By Thomas B. Howard, Jr.
January 27, 2012

State and local governments in the United States have had a tough slog for the last five years. In December, The Washington Post cited a survey conducted by the National League of Cities that observed, “The fiscal condition of cities continues to weaken. Cities are continuing to cut personnel, infrastructure investments and key services.” See www.washingtonpost.com/business/economy/falling-home-values-mean-budget-crunches-for-cities/2011/12/14/gIQAwWmtHP_story.html. Even in boom times, these entities have uncertain revenue streams that can make long-range planning difficult. Property tax rates vary under inconsistent political priorities, and mandated expenditures from the state capitol snowball into unsupported burdens at the local level. At any point in the cycle, successful equipment leasing thrives on establishing relationships with well-managed municipal entities. Budget uncertainty and November's major election loom over the market's outlook for the coming year. The current, challenging state of municipal finance in many areas of the country only reinforces the importance of discerning the right transactions to bid for and which partnerships to engage.

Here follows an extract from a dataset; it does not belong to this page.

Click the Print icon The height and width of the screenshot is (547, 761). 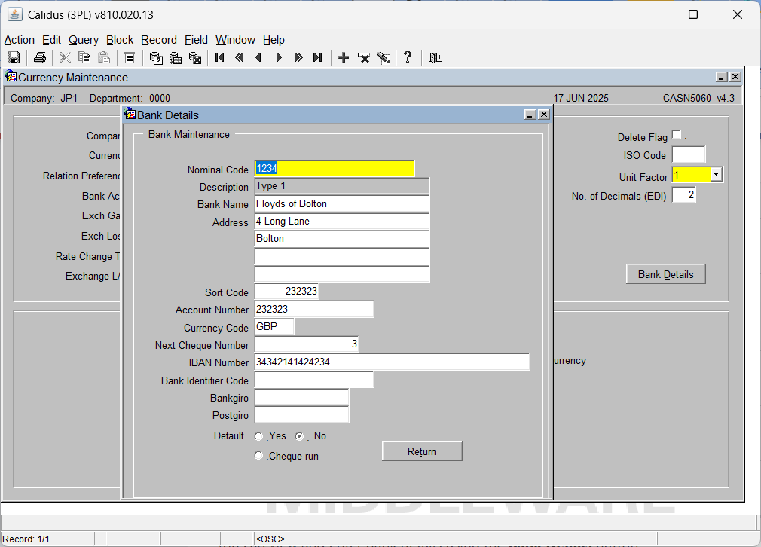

As we enter 2012, the hyper-competitive nature of municipal lease financing, paired with borrowers' significant financial challenges, demands creative thinking and savvy leadership from lenders as well as borrowers. The current environment's significant macroeconomic concerns exacerbate traditional budgetary strains. In many communities, property values continue to stagnate and local tax assessments are beginning to follow these lower values. Anticipated revenues in the coming years are adjusted lower, furthering the budgetary stress. Additionally, municipal leadership varies among entities as the tension of long-range planning and fiscal responsibility is balanced against short-term needs and political expedience. There is an important, and oftentimes overlooked, role for lenders in easing municipal clients' uncertainty through strategic financial planning to the extent possible. Mapping payments and projects' efficacy for the long-term is typically advisable, regardless of the revenue cycle and macroeconomic climate.

Despite the uncertain environment for both lenders and municipal borrowers, it is worth noting several areas where we may see expenditures trend in the coming year. Perhaps surprisingly, the fourth quarter of 2011 saw an increased number of requests for proposal come across our desks, as municipalities, especially smaller ones, felt pressed to take action on equipment leasing. For some areas, this uptick may continue in 2012 due to political demand in the run-up to November's election. Or, as is more likely, a piece of municipal equipment's use has already been extended years beyond a typical lifetime and mere repairs and maintenance are no longer satisfactory solutions.

Public safety expenditures are of perennial importance, and the coming year should see more of the same. Municipal entities have pushed traditional lifetimes of fire and rescue trucks through extended maintenance. Yet increasingly, new cruisers, trucks, and rescue vans will be a focus, particularly for large entities with sizeable public safety departments. Additionally, advanced communications technology is finally being made available for state and local public safety applications, where major improvements have lagged for half a decade. An investment in 9-1-1 call centers and interdepartmental communications technology will likely be forthcoming. These communications improvements require substantial investment in the short term, but may save over the time of the lease through operational improvements.

Due to this advantage, it is not solely public safety communications and technology that may see an increase in investment this year. Administrative information technology improvements offer long-term cost savings to large and small entities, though with substantial investment upfront. Deferred for several years, building out data retention and transmission infrastructure may have an increasingly significant impact on an entity's efficient cost savings. Municipal leaders may be taking a cue from the private sector. A recent survey of private company CFOs conducted by TD Bank illustrated a willingness to invest in technology improvements in order to save through operational efficiency in the long run. It's likely that municipal leadership also understands the benefit of committing to larger outlay now (in this space) to save money over the long term.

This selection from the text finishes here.